Fat raw pointers into fat rust pointers

fn bar<T: ?Sized>(x: &mut T) {
    let x: *mut T = x;
    let _: &mut T = unsafe {x.as_mut().unwrap()};
error[E0277]: the trait bound `T: std::marker::Sized` is not satisfied
   --> src/lib.rs:100:31
100 |     let _: &mut T = unsafe {x.as_mut().unwrap()};
    |                               ^^^^^^ `T` does not have a constant size known at compile-time
    = help: the trait `std::marker::Sized` is not implemented for `T`
    = help: consider adding a `where T: std::marker::Sized` bound

From the documentation, it looks like <*mut T>::as_mut supports T: ?Sized (scroll up to the inherent impl’s bounds)… However, if you look at the source, you’ll see the that there is an explicit T: Sized hiding in as_mut's definition!

What’s up with that?


Looks like all of the methods in that inherent impl have a Sized restriction, not just as_mut. It does seem strange.


They use is_null(), which compares self == null() or self == null_mut(), but there’s no generic way to create such null pointers.

It seems feasible to just compare is_null() as thin pointers, self as *const u8 as usize == 0. That’s what Zeroable::is_zero() does for pointers, anyway. I’m going to try this and send a PR if it works out, then is_null(), as_ref(), and as_mut() can be T: ?Sized.

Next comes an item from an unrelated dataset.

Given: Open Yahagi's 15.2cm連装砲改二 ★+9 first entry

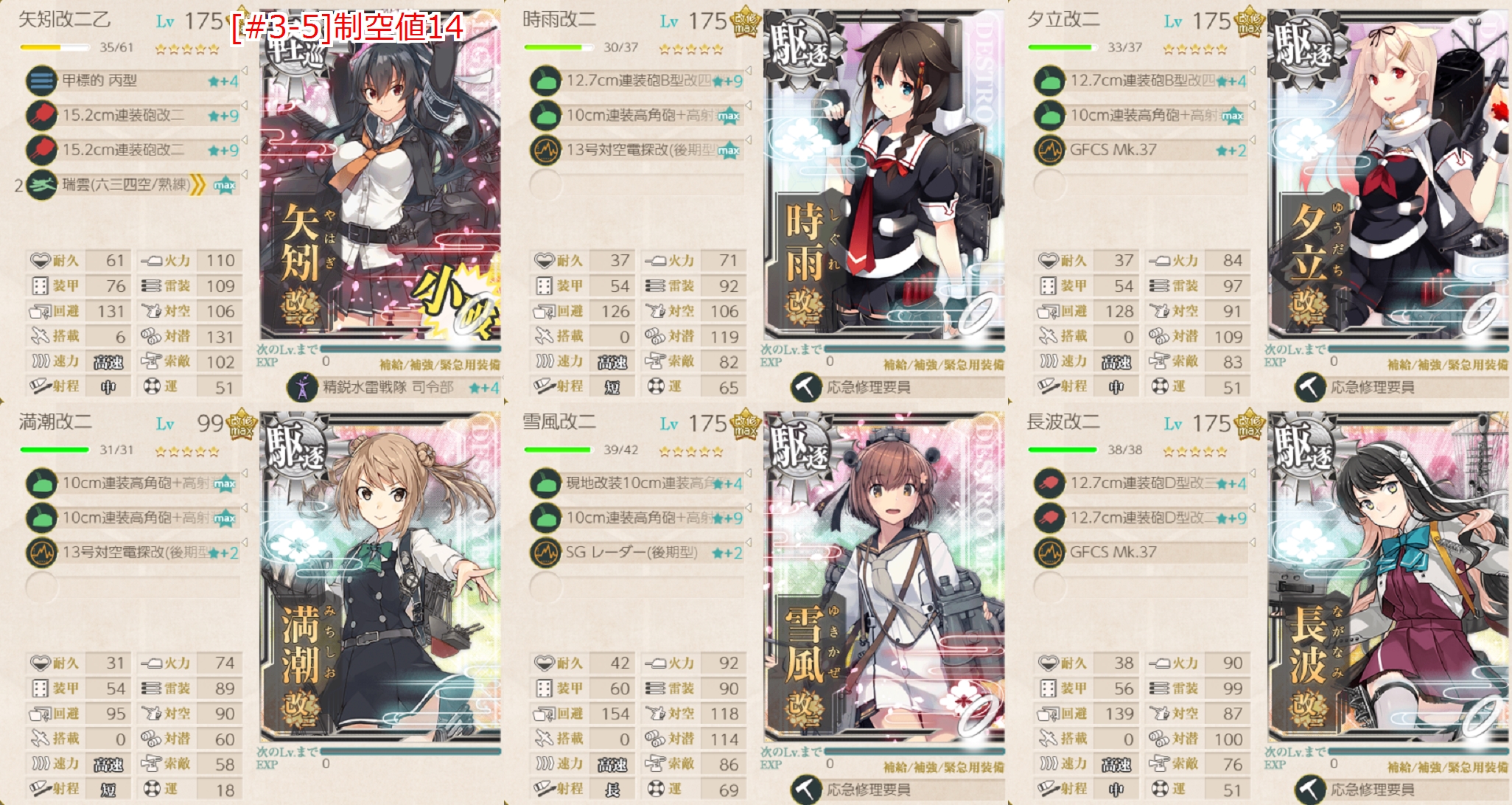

is_null is a tricky one isn’t it? If you just compare one field (the pointer) to null, then for a fat pointer there are many null values. Might surprise someone down the line, don’t know if there is any worse impact than that.


That’s true! We could apply the broadened test only for as_ref and as_mut, if that’s deemed too surprising, but I think it’s still reasonable for is_null. Maybe I’ll add a note to the docs that two pointers being null doesn’t necessarily imply their equality.